Records contained in a dataset

====================

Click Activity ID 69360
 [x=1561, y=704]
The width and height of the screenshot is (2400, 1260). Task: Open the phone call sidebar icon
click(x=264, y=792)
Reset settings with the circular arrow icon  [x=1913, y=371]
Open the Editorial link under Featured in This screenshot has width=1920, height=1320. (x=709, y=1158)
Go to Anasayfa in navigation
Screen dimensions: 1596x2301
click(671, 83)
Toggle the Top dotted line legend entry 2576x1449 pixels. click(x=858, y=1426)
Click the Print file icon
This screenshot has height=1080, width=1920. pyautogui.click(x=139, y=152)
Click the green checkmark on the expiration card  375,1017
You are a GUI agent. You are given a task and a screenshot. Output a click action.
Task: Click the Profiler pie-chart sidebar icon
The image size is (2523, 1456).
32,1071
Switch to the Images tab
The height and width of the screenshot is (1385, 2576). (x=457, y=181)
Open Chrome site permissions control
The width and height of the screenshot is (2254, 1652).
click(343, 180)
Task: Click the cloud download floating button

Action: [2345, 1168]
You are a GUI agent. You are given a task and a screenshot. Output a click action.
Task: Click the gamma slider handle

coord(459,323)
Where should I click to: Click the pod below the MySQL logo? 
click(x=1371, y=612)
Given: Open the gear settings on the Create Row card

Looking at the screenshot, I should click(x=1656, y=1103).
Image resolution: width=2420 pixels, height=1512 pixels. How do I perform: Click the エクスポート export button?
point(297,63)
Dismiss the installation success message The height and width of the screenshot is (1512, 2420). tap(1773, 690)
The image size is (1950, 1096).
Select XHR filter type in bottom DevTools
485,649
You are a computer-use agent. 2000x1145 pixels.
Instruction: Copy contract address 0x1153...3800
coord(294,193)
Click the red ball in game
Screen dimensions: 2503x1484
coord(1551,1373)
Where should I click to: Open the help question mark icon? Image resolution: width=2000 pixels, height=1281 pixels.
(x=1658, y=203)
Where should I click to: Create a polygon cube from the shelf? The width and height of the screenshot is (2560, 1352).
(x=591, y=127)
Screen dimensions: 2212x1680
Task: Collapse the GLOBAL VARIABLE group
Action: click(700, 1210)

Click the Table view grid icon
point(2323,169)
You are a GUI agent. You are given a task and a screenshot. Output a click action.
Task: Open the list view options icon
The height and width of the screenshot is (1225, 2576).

====================

### Exercise brief
Give back exactly the lines from the line containing "Dismiss the installation" to the end of the entries, and no other lines.

### Written response
Dismiss the installation success message The height and width of the screenshot is (1512, 2420). tap(1773, 690)
The image size is (1950, 1096).
Select XHR filter type in bottom DevTools
485,649
You are a computer-use agent. 2000x1145 pixels.
Instruction: Copy contract address 0x1153...3800
coord(294,193)
Click the red ball in game
Screen dimensions: 2503x1484
coord(1551,1373)
Where should I click to: Open the help question mark icon? Image resolution: width=2000 pixels, height=1281 pixels.
(x=1658, y=203)
Where should I click to: Create a polygon cube from the shelf? The width and height of the screenshot is (2560, 1352).
(x=591, y=127)
Screen dimensions: 2212x1680
Task: Collapse the GLOBAL VARIABLE group
Action: click(700, 1210)

Click the Table view grid icon
point(2323,169)
You are a GUI agent. You are given a task and a screenshot. Output a click action.
Task: Open the list view options icon
The height and width of the screenshot is (1225, 2576).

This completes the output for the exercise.